#### Exercise tasks
1. What grounds does the applicant give in the Winston Young v The Queen judgment for seeking leave to appeal? List every one.
2. Answer these questions from the Winston Young v The Queen judgment:
(a) Who appeared as counsel for the Crown?
(b) Who found the clothing at the roadside shortly after the robbery?
(c) Whose DNA profile was the only one located on the gloves?
3. Write the next part of the Winston Young v The Queen judgment, continuing after its final sentence.

Reading text: Begin

Winston Young v The Queen

Case

[2010] NZSC 148

8 December 2010

No judgment structure available for this case.

IN THE SUPREME COURT OF NEW ZEALAND

SC 95/2010
[2010] NZSC 148

WINSTON JAMES SHANE YOUNG

v

THE QUEEN

Court:Elias CJ, Tipping and McGrath JJ

Counsel:G King for Applicant


F E Guy Kidd for Crown

Judgment:8 December 2010 

JUDGMENT OF THE COURT

The application for leave to appeal is dismissed.

REASONS

[1]        The applicant was convicted of the armed robbery of the offices of a local authority on a day quarterly rates payments were due.  His co-accused was acquitted.  He now applies for leave to appeal on the grounds that his conviction is:

(i)unreasonable and not supported by the evidence;

(ii)inconsistent with the acquittal of his co-accused; and

(iii)the consequence of a flawed summing up by the Judge. 

The particular complaint concerning the summing up is that the Judge did not address the consequences for the Crown’s case against the applicant of the jury’s acquittal of the co‑accused.

[2]        We are satisfied that the first ground is not arguable.  Clothing, including latex gloves, was found by a farmer at the roadside shortly after the robbery.  It had not been there the previous afternoon and had obviously been thrown from a car.  The only DNA profile located on the gloves was that of the applicant.  There was a powerful attack by defence counsel at the trial on the DNA science evidence and its application to the gloves, but it was clearly open to the jury to accept the evidence as linking them to the applicant.  Other evidence indicated that the robber was wearing latex gloves of the same colour as those found.  There were some similarities between other clothing at the roadside and that described by witnesses as worn by the robber.  Although the Judge told the jury that this evidence on its own would not be enough to convict the applicant, it did provide support for the Crown case.  The key point is that the jury was plainly entitled to find the gloves had been worn by the applicant and that they were used during the robbery.

Reading text: End
Supplied data: Begin

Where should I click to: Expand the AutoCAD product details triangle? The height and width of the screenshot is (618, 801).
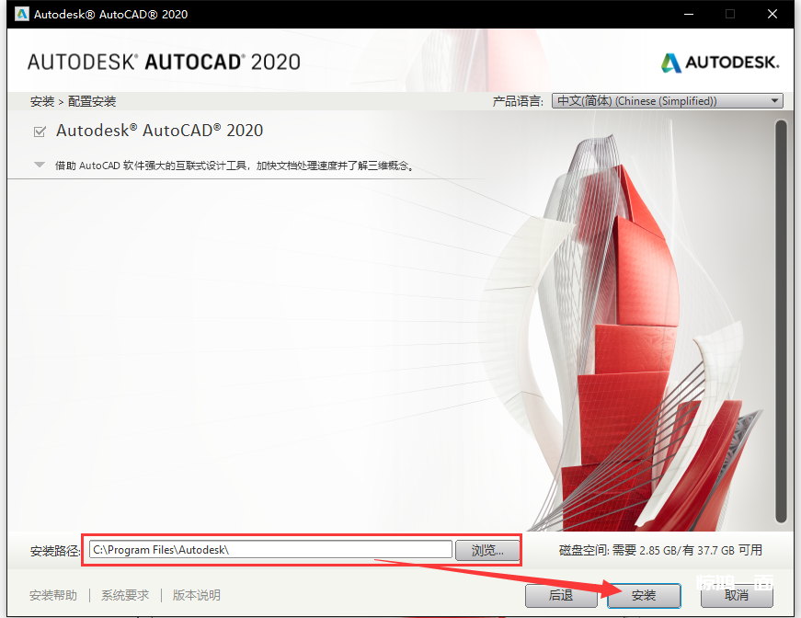click(x=40, y=166)
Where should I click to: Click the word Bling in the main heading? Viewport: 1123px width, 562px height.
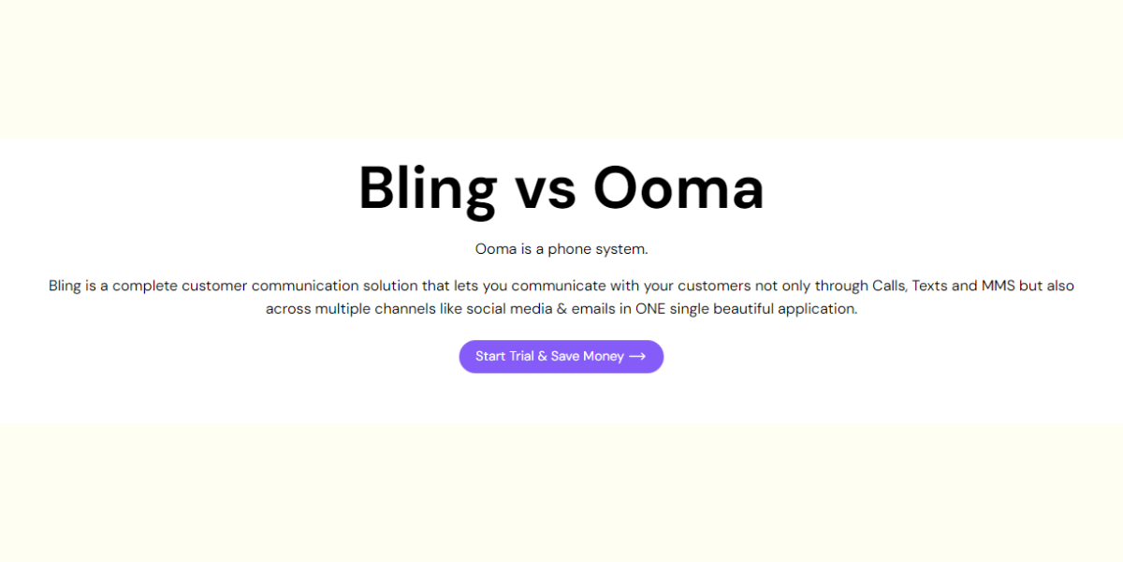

Supplied data: End

#### Answer set
1.
The conviction is:
(i) unreasonable and not supported by the evidence;
(ii) inconsistent with the acquittal of his co-accused; and
(iii) the consequence of a flawed summing up by the Judge.

2.
(a) F E Guy Kidd.
(b) A farmer.
(c) The applicant's.

3.
[3]        Nor do we consider it arguable that the acquittal of the co-accused was inconsistent with conviction of the applicant.  The Crown’s case and the evidence against the two differed.  Only one of the accused was present during the robbery and the Crown case was that the applicant was that person.  The co-accused was alleged to be the insider who had access to another person’s knowledge of Council systems and premises layout and passed that knowledge on.  The case against the co‑accused was circumstantial and dependent on a connection he had with the applicant.  As well, the co-accused gave evidence on his own behalf whereas the applicant did not.

[4]        On the third ground, the trial Judge did say, correctly in the view of the Court of Appeal, that if the applicant was acquitted, the jury should also acquit the co‑accused.  But it does not follow that the Judge had to give a direction in reverse.  The Judge suggested to the jury that they consider the case against the applicant first, which would avoid that risk.  Furthermore, the acquittal of the co-accused did not rule him out as the source of knowledge for the applicant.  It simply meant his involvement in the particular crime had not been proved.  For these reasons, we are also satisfied that the third proposed ground is not arguable.

[5]        There is no basis for suggesting there is a miscarriage of justice in this matter, nor does it give rise to a question of public importance.  The application for leave to appeal is accordingly dismissed.